═════ SUPPLIED TEXT ═════
The estimated standard errors obtained by the two methods are pretty close.
library(MASS)
mu.hat = mean(Boston$medv)
mu.hat
## [1] 22.53281
se.hat = sd(Boston$medv) /sqrt(dim(Boston)[1])
se.hat
## [1] 0.4088611
set.seed(1)
boot.fn <- function(data, index) {
mu <- mean(data[index])
return (mu)
}
boot(Boston$medv, boot.fn, 1000)
##
## ORDINARY NONPARAMETRIC BOOTSTRAP
##
##
## Call:
## boot(data = Boston$medv, statistic = boot.fn, R = 1000)
##
##
## Bootstrap Statistics :
## original bias std. error
## t1* 22.53281 0.007650791 0.4106622
t.test(Boston$medv)
═════
- TASK DETAILS:
In the bootstrap excerpt, restate the paragraph beginning "The estimated standard errors" in fewer words.
═════ PROVIDED RECORDS ═════
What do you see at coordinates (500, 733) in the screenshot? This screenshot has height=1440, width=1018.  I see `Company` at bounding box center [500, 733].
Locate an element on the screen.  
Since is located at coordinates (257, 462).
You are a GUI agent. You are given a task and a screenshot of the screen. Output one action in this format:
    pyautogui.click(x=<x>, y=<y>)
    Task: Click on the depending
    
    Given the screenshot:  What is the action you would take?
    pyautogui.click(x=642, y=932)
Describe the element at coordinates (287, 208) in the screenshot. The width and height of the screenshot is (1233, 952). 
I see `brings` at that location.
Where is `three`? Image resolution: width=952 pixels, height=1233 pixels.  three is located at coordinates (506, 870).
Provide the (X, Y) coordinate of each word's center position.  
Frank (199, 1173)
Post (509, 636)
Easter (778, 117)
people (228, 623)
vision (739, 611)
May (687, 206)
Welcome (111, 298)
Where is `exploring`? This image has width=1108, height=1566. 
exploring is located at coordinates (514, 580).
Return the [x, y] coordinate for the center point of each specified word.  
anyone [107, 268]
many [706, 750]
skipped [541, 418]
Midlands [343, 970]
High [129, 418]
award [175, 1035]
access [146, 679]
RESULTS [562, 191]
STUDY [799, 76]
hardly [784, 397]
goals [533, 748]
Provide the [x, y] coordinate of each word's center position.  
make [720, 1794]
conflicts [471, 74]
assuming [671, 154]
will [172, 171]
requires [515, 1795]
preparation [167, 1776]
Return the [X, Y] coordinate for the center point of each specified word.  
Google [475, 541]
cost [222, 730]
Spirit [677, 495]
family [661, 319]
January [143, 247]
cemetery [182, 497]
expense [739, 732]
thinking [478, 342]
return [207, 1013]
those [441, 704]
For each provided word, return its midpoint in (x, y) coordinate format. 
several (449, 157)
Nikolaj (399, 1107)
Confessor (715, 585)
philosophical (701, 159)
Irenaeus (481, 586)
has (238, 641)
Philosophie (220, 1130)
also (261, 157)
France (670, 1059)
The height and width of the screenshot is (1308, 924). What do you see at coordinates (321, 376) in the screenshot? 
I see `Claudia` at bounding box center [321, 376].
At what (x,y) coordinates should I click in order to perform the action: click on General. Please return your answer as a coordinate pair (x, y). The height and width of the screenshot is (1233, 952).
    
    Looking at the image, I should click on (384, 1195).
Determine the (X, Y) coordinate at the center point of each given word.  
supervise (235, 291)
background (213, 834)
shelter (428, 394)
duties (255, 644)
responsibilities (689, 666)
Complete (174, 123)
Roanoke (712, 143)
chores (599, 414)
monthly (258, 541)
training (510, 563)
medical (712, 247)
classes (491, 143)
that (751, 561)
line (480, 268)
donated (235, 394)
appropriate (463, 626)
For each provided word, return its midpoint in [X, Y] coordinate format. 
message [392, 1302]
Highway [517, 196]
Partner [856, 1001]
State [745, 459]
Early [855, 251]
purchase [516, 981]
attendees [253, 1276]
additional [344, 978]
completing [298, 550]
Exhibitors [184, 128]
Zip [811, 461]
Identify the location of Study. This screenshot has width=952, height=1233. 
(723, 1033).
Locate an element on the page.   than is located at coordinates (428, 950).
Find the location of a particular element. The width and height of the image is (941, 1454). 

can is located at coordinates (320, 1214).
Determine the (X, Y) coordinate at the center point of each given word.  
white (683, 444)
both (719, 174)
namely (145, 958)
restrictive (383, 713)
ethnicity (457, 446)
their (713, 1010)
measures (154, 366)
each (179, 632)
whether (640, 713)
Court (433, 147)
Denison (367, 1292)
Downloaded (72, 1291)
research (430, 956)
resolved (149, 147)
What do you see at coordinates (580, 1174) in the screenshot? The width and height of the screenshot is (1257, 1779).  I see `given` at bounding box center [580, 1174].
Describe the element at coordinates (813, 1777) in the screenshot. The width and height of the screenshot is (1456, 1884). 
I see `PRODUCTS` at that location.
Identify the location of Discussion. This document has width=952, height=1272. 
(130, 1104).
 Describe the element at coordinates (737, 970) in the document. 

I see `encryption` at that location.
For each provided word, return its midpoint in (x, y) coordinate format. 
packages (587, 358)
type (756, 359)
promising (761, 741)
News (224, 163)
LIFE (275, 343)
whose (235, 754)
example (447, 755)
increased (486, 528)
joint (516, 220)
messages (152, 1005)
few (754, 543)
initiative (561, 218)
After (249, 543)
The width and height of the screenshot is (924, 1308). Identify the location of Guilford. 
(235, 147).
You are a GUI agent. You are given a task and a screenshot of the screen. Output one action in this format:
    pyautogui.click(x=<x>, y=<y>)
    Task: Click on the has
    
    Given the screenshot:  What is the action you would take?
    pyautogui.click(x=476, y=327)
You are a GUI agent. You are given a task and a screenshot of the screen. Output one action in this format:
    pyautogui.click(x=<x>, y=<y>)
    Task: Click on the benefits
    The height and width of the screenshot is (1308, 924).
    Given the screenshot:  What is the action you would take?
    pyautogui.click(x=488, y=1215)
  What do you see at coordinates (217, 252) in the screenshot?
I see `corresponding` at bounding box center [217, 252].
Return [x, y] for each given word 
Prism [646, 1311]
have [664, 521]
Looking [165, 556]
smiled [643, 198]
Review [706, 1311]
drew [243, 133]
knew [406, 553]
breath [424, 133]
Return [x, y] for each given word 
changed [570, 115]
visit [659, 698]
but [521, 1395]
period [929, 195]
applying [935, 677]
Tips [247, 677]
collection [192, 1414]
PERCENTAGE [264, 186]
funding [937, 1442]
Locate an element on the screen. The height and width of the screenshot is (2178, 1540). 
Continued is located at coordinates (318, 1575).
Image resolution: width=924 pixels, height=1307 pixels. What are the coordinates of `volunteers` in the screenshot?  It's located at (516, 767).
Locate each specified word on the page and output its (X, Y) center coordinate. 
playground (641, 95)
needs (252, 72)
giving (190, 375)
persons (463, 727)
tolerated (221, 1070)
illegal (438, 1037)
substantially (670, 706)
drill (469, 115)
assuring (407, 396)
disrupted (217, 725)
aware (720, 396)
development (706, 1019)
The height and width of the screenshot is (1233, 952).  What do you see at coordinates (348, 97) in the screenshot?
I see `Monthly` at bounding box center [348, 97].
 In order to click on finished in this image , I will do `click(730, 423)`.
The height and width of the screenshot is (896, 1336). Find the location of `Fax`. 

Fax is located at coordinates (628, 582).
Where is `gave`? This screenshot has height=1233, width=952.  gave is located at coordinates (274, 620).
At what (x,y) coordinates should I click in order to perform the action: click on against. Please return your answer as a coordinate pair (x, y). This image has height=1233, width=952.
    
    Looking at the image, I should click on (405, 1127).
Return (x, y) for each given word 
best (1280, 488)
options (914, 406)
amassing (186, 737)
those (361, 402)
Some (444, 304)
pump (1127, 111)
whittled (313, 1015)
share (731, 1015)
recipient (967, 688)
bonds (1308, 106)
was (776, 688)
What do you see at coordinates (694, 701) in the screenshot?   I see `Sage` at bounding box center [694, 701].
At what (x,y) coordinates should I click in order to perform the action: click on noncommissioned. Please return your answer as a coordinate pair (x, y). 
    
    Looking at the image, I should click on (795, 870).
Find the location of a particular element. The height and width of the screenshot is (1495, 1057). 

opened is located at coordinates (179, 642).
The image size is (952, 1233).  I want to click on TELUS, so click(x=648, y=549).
═════
- COMPLETED EXERCISE:
The two methods give nearly equal standard error estimates.